Nobody likes losing information, but some types of files are so large that there's just not enough space to keep all the original data, plus we didn't need all that data in the first place. That's often the case with photos, videos, and audio recordings; files that try to capture the beautiful complexity of the world we live in.
Computers can capture an incredible amount of detail in a photo—but how much of that detail can humans actually perceive? As it turns out, there's a lot of detail that we can remove. Lossy compression algorithms are all about figuring out clever ways to remove detail without humans noticing (too much).
For example, here's a photo of a cat in a hat:
Photo of a grey cat with green eyes sitting in a blue hat on a gray chair
Image source: admiller, Flickr
Here's that same photo, but compressed to half the size:
Can you tell the difference?
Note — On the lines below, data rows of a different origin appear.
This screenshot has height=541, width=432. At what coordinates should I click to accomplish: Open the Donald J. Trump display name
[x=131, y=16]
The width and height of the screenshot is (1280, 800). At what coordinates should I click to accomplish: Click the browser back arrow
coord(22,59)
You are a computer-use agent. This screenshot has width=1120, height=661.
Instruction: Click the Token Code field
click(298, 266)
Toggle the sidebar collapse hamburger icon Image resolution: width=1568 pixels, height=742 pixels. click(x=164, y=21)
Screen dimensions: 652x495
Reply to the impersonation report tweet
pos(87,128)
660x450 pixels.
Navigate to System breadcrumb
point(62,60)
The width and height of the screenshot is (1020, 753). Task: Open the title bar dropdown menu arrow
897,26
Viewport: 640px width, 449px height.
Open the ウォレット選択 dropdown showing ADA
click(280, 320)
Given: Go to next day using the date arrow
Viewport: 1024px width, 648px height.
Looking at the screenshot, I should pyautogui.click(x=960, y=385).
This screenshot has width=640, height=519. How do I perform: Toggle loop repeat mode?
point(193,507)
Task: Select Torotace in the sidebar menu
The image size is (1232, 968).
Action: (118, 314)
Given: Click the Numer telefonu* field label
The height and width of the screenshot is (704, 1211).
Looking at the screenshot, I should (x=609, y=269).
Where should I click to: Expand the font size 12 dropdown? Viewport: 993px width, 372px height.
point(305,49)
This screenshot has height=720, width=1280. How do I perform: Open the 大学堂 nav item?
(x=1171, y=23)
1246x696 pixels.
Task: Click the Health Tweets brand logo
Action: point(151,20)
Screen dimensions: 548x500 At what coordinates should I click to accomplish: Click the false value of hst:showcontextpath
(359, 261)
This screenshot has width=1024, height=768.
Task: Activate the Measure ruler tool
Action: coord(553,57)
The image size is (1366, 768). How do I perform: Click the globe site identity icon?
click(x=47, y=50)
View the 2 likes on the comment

At a quick glance, I can't— and even if I could with more effort, it'd still be worth saving half the disk space.
Let's explore some of the clever ways that lossy compression algorithms remove detail to reduce file size.

Images: Keep the brightness, average the color

The human eye is better at perceiving differences in brightness than differences in color. A compression algorithm can take advantage of that fact by keeping the brightness while reducing the amount of color information, a process known as chroma subsampling.
Let's try it on the photo of the cat in the hat. The first step is to separate the brightness information from the chroma (color).
Here's the brightness-only version of the photo:
Here's the chroma-only version:
This photo is interesting because the cat and the chair are both fairly colorless- the blue of the hat is what stands out in the chroma version. (Perhaps we should all own black and white cats, to save disk space? Hmm...)
Let's zoom into an 8x2 block of chroma from the left eye:
Each of those pixels are slightly different chroma values, so there are 16 values total. We can average each 2x2 block and set its color to the average, so that there are only 4 values total:
The result looks quite similar to the original, but it has a quarter of the original color information. If we apply that to the entire image, we can save a lot of space without affecting perception much.
Chroma subsampling is a process used in many compression algorithms that deal with images, including the popular file formats JPEG and MPEG.
Those algorithms also use a process called discrete cosine transform (DCT) to simplify the details in the brightness layer. If you'd like to learn more, here's a nice walk-through.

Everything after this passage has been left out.